Even if the seed company grew their own seed (VERY few do these days) you still could not say that you were "100%" sure there was not any GE contamination.  For example we know that GE corn pollen drifts for miles on the trade winds. Trucks spill small amounts of Genectically Engineered soy and other crops along roadways regularly.  GE Canola is now found growing in the wild.  Planes drop-seed hundreds of acres from the sky in the case of Genetically Engineered rice.  We now have entire forests of Genetically Engineered trees.  Scientist do not completely understand the level of GE contamination in our environment and what effects it has.  This topic is hotly debated and the idea of a seed company making a blanket statement that they have "100% GE free" seed is absurd. 

Treated Seed:  These seeds could be treated with pesticides or fungicides.  You would not necessarily know that the seeds were treated unless you bought certified organic seeds.  Current rules for the USDA certified organic program  prohibit the use of treated seed.  So just because it says "all natural" or even "untreated" what does that mean?  Who certifies that?  As you have just read "all natural" or "natural" literally means nothing other than fluff or fancy words on a seed packet.  Many seeds that are imported into this country are treated/fumigated for pest and disease in quarantine.  Those seeds then go on to be put in pretty packages with all sorts of words and pretty pictures that basically mean a whole lot of nothing! 

So now you have a little education about seeds.  We trust you can make better informed choices and buy from certified heirloom organic seed companies.  All legally certified organic seed companies will have a copy of their organic seed certification.   Ask for it!

Need proof we are Certified Organic?  Click the link below for a copy of our USDA Organic Seed Certification. 

For customers needing the Organic Certificate for their own records, click here  to download a pdf.

Comments on Buying Certified Organic Heirloom Seeds

Debe Hudson 04-30-2013 09:27 AM
Your information here is very helpful.
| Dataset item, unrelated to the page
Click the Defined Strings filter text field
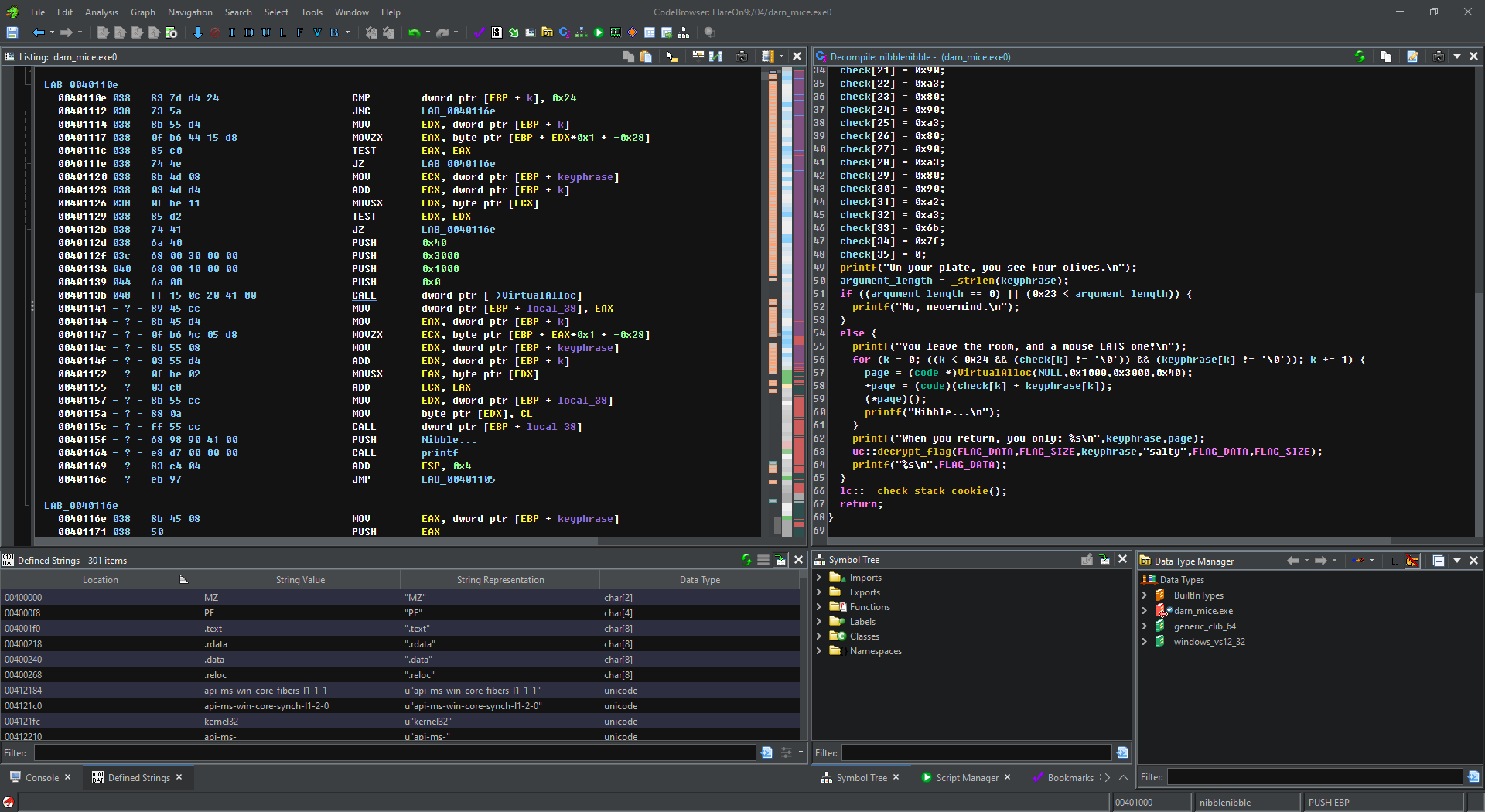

But, I have talked to many organic and many natural plant grower and the natural plant growers say their practices are more stringent because some chemicals and pesticides are allowed in the organic field at the present time. Is this true?

-- The word "natural" unfortunately means very little on a food or seed label. But don't take our word for it. Do a Google search for "natural vs organic," and several articles will come up talking about the higher stringency of certified organic. ~SSC
Shawna Daniels 04-26-2013 10:02 PM
Aloha! I am absolutely thrilled with your seeds! Never had better germination rate! Everything is growing so quick and healthy! Always recommending you to everyone I know and meet at our local farmers market. The prices are outstanding and because of this we are able to plant and give away a considerable amount of free vegie starts at our booth at our local farmers market. Keep it up! We love your seeds! Aloha!
Denise Santoro 07-21-2012 08:20 PM
I have a question on the fall garden collection. Are the seeds packaged separately in the reusable bag or are they all mixed up. I am a fairly new gardener and only know a couple seeds on sight. Is there a guide? I'd also like to get this as a gift for friends but not necessarily if there's no telling which seed is which.

-- The Fall Garden seeds come in their variety-specific packets, complete with planting instructions. The packets are separated into two stacks to go into the reusable bag. ~SSC
John Ellis 01-11-2012 11:15 AM
I have a question: On your site you recommend planting Cayuse oats as a natural trellis for peapods. I have ordered both and wanted to ask: Do you need to plant the oats earlier than the peapods or at the same time? If earlier, how much earlier? Thanks. Hope to hear from you.

-- Plant them at the same time. ~SSC
Mark Valleroy Jr. 11-28-2011 05:03 PM
Just recieved my seeds in the mail today! Great speed cannot wait to start my Australian Brown onion seeds the 1st of January:) under lights of course. Love the web page nicely done and thanks for the extra pack of cabbage seeds. A very satisfied customer!